Have you read the link I gave you? sharing some sample data on a friendly format is as easy as typing datapasta::df_paste(Blood_types_Sanquin) and pasting the result here, also the link to the sample image you posted before is not working, could you fix that?

I indeed read the link, but I did not completely understand what I had to do. (I am just a beginner in Rstudio) But I tried what you said I had to do and this is the result:

Bloodtypes <- data.frame(stringsAsFactors=FALSE,
                         Bloodtype = c("A-", "A+", "AB-", "AB+", "B-", "B+",
                                       "O-", "O+"),
                         ABO = c("A", "A", "AB", "AB", "B", "B", "O", "O"),
                         Rhesus = c("-", "+", "-", "+", "-", "+", "-", "+"),
                         Percentage = c("7", "35", "0,5", "2,5", "1,3", "6,7", "7", "39,5"))
library(ggplot2)
ggplot(Bloodtypes, aes(x = Bloodtype, y = Percentage)) +
    geom_col()

Created on 2019-04-25 by the reprex package (v0.2.1)

I hope the image works now.
Thank you for your help!

Yes, that was better, I have turned your data into a proper reprex to help you with that part, could you please elaborate a little more on what do you mean with "gives a messed up graph"? what would be your desired result?

I see now that the piece of code I used for making the bar is not copied correctly. This is the right code:
ggplot(data = Blood_types_Sanquin, mapping = aes(x=Bloodtype, y=Percentage))+
geom_bar(stat = "identity")


A+ and O+ have the highest values but the other bars with lower values are higher than them. This is because there is 35 and 39,5 between 2,5 and 6,7. I would like to know how to make a graph that looks like the image I shared before. (Idk how but it changed all of the sudden?!?)

Ok, I think I know what is going on here, the previous image changed because I edited your post to make it a proper reprex, the difference is that in the example I made, the decimal mark is a dot and in yours is a comma and R is treating them as a categorical variable (i.e. like text) you just have to use . instead of , as decimal mark.

I copied the code you edited in that post in my script and ran it, and it worked! This is the graph I was trying to make.

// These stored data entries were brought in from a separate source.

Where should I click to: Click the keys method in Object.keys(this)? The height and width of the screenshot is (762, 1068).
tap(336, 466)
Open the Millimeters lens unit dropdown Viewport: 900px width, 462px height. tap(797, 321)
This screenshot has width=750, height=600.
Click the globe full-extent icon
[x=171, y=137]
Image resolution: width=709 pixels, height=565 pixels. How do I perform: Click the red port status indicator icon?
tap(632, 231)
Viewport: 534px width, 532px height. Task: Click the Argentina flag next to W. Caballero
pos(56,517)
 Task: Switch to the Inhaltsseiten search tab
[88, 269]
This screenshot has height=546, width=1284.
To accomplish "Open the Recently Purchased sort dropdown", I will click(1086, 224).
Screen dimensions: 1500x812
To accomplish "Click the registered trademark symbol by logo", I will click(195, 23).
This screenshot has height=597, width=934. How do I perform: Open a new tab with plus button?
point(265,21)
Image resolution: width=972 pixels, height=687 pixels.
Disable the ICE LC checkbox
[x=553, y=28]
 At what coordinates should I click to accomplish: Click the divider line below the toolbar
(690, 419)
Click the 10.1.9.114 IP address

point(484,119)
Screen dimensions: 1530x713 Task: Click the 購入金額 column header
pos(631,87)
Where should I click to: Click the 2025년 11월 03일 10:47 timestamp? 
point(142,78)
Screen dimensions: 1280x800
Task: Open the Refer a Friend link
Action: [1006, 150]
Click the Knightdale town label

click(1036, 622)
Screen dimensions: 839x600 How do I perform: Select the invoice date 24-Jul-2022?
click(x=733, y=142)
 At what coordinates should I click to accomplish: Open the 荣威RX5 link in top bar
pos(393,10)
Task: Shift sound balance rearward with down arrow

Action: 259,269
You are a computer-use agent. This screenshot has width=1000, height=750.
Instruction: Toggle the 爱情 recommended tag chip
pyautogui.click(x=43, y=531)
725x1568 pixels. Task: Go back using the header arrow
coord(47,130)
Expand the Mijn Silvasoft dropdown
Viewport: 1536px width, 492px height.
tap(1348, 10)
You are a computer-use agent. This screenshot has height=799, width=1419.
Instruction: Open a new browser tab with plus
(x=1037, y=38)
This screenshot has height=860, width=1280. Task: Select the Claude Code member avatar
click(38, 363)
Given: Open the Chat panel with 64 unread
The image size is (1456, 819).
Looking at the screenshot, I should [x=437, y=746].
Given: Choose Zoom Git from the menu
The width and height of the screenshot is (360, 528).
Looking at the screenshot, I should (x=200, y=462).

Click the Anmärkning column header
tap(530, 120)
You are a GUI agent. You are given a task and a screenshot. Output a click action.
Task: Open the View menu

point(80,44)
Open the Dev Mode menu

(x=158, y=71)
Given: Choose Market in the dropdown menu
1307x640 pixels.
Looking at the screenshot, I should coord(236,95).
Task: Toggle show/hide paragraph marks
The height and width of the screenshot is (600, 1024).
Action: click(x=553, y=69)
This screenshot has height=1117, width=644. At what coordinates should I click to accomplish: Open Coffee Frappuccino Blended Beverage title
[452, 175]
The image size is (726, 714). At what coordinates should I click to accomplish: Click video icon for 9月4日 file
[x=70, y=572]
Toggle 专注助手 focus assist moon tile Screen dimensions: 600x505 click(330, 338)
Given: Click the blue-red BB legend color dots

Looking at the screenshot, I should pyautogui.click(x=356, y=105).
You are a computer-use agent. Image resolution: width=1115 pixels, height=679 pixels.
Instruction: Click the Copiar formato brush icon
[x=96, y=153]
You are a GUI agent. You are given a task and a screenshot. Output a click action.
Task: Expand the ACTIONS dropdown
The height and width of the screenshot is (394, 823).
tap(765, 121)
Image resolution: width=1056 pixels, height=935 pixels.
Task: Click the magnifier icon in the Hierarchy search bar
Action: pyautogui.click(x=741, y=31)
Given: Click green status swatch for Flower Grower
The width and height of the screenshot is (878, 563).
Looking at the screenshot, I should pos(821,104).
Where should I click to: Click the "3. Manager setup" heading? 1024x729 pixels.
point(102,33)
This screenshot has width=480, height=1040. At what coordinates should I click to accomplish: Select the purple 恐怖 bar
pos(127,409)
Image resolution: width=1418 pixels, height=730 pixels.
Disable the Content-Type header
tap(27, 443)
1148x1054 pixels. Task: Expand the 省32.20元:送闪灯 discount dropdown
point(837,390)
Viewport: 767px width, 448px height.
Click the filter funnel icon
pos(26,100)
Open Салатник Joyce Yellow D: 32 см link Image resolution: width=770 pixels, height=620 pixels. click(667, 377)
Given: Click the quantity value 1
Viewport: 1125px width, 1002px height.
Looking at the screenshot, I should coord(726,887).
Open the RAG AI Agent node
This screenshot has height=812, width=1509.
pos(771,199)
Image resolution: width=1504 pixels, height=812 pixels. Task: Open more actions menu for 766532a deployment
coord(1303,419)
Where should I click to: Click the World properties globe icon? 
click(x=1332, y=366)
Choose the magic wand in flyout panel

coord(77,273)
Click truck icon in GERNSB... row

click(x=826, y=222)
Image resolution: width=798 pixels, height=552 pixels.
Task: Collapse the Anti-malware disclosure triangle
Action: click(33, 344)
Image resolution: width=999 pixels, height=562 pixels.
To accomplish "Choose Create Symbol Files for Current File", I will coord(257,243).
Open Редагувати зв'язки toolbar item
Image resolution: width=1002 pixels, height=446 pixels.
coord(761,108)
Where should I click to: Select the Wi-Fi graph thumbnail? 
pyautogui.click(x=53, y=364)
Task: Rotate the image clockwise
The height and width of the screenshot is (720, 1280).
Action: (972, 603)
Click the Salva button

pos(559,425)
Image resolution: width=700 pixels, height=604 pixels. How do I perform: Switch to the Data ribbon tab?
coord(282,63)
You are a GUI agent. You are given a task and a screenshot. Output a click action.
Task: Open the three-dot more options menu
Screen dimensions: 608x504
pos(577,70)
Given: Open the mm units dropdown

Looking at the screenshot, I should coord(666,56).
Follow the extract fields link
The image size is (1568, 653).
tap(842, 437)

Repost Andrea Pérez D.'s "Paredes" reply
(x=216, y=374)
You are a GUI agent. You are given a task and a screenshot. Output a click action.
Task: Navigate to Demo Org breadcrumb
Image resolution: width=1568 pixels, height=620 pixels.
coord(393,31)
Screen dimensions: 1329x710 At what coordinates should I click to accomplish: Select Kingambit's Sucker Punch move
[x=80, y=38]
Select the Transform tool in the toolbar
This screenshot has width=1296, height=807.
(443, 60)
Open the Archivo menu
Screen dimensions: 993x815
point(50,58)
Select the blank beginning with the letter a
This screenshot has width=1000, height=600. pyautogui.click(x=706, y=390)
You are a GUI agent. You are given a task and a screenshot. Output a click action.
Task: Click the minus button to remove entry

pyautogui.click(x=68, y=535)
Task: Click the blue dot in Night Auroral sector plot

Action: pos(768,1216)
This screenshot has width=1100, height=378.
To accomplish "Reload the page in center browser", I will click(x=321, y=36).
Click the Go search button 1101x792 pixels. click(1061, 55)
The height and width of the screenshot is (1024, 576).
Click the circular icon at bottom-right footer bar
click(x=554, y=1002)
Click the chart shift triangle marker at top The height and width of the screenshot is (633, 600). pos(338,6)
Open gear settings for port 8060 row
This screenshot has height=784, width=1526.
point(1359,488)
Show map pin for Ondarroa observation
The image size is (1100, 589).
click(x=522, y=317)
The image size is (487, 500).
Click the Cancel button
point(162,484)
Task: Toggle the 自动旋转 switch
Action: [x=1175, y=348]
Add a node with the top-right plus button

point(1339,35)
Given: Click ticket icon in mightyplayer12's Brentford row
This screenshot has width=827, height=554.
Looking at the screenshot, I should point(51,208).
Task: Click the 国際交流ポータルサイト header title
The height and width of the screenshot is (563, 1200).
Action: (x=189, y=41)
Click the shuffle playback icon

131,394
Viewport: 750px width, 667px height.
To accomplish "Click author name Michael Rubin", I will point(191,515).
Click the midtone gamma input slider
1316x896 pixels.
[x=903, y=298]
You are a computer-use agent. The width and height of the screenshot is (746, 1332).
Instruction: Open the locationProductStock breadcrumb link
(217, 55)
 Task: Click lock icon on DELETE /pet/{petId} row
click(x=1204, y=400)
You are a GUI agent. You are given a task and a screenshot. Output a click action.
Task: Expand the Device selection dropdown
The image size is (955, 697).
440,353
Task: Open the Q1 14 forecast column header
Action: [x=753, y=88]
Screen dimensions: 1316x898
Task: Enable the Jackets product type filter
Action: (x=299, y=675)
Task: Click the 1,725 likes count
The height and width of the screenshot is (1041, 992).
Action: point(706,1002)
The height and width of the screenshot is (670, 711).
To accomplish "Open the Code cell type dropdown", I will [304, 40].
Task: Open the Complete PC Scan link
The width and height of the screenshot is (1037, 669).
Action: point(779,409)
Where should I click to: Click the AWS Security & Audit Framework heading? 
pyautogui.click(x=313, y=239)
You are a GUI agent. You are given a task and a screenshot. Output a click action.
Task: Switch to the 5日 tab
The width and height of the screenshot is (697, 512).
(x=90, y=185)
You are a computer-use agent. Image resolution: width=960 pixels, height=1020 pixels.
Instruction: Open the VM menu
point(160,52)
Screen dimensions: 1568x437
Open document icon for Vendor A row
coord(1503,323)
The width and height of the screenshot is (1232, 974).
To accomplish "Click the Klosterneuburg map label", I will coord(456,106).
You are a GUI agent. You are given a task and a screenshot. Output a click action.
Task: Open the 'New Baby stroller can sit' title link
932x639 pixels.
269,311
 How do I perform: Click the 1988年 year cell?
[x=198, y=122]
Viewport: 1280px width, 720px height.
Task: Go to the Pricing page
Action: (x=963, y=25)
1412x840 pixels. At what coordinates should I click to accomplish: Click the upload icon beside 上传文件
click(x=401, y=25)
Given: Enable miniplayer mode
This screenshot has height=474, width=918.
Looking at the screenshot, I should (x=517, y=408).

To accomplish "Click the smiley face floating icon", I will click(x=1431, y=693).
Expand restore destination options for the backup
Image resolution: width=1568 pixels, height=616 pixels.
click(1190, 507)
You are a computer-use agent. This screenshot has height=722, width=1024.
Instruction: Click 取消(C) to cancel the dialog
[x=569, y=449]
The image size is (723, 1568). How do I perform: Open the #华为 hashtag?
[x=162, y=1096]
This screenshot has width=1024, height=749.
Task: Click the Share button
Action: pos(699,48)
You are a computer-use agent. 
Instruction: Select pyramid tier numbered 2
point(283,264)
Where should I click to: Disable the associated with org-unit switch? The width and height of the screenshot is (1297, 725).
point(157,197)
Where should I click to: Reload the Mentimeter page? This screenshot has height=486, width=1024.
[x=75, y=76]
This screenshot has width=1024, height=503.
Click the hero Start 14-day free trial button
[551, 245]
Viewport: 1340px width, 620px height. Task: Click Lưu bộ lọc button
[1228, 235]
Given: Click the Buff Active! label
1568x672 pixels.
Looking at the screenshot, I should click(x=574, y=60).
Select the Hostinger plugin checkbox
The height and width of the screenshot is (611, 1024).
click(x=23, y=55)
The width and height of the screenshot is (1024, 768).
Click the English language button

Thank you so much for your help!

Just for completeness this would be the solution converting Percentage column from text to numeric.

Bloodtypes <- data.frame(stringsAsFactors=FALSE,
                         Bloodtype = c("A-", "A+", "AB-", "AB+", "B-", "B+",
                                       "O-", "O+"),
                         ABO = c("A", "A", "AB", "AB", "B", "B", "O", "O"),
                         Rhesus = c("-", "+", "-", "+", "-", "+", "-", "+"),
                         Percentage = c("7", "35", "0,5", "2,5", "1,3", "6,7", "7", "39,5"))

library(tidyverse)
Bloodtypes %>% 
    mutate(Percentage = parse_number(Percentage, locale = locale(decimal_mark = ","))) %>% 
    ggplot(aes(x = Bloodtype, y = Percentage)) +
    geom_col()

One step further with fct_reorder :slight_smile:

Bloodtypes %>% 
  mutate(Percentage = parse_number(Percentage, locale = locale(decimal_mark = ","))) %>% 
  ggplot(aes(x = fct_reorder(Bloodtype, Percentage, .desc = TRUE), y = Percentage)) +
  xlab('Bloodtype') +
  geom_col()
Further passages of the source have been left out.